Baldur’s Gate 3 caps off an RPG golden age
Just as The Witcher 3 pushed the boundaries of the genre in 2015, in 2023 Baldur’s Gate 3 blew them apart. No one could have predicted that the most exciting, most talked about, and most impactful game of that year would be an old school isometric RPG, but the intricate sandbox Larian crafted, coupled with surging interest in Dungeons & Dragons, made for a huge mainstream success story. There’s a lot that makes Baldur’s Gate 3 stand out—from its brilliantly memorable characters, to its use of mo-cap to bring dialogue to life, to its weird and wonderful world. But its greatest strength is just how much agency it hands to players. At every step you’re given the power to choose what to do and how to do it, and almost any action you can think of is allowed and, in many cases, actively anticipated with a unique interaction to reward you.

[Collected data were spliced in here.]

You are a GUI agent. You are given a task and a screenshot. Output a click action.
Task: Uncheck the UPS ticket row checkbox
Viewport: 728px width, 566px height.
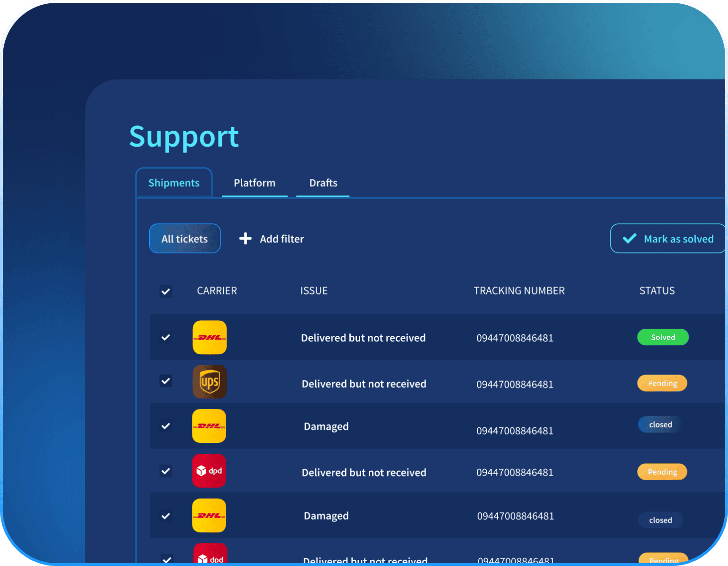click(165, 381)
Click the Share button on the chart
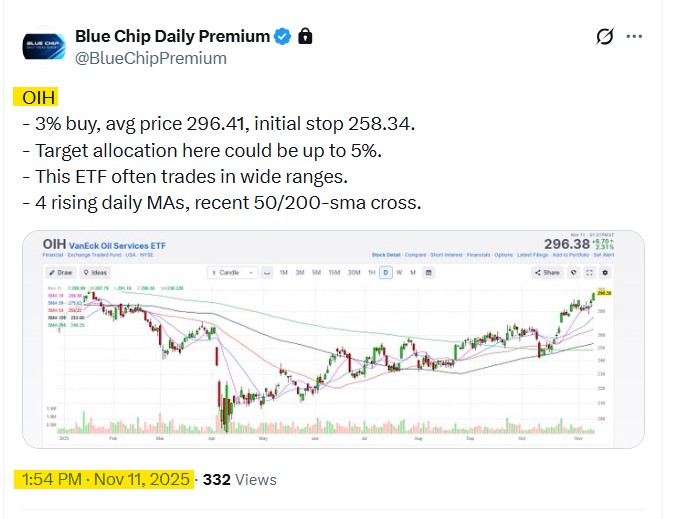This screenshot has height=519, width=676. pyautogui.click(x=546, y=272)
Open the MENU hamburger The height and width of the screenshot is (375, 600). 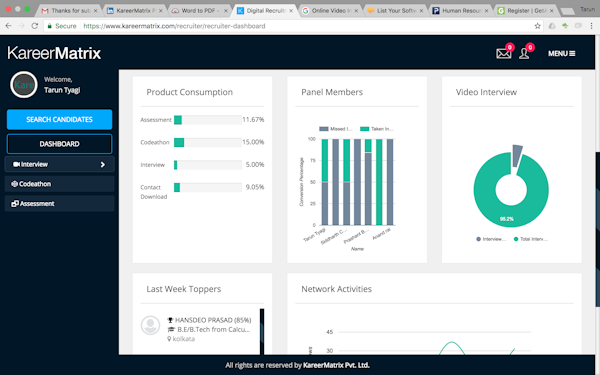[x=561, y=54]

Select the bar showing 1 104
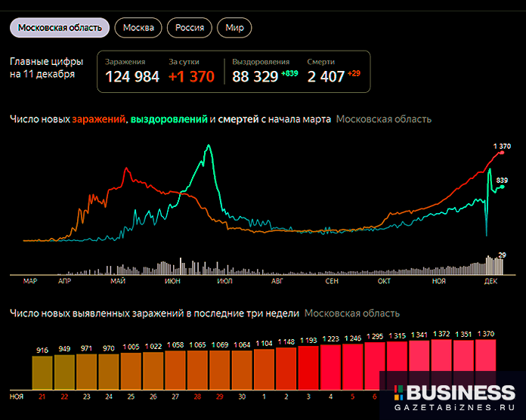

Twitch expands the meaning of gaming culture
The last decade of PC gaming has been hugely shaped by Twitch and the many content creators who stream on it. Hundreds of millions now log in every month to keep up with their favourite channels, and streamers can be enormously influential over which games succeed or fail—including launching tiny indies into mega-stardom. Watching other people play games is now almost as integral to the hobby as playing games yourself, and Twitch’s biggest hitters are some of the most famous celebrities of gaming culture. Meanwhile, the breadth of streams available only gets wider and, it has to be admitted, weirder.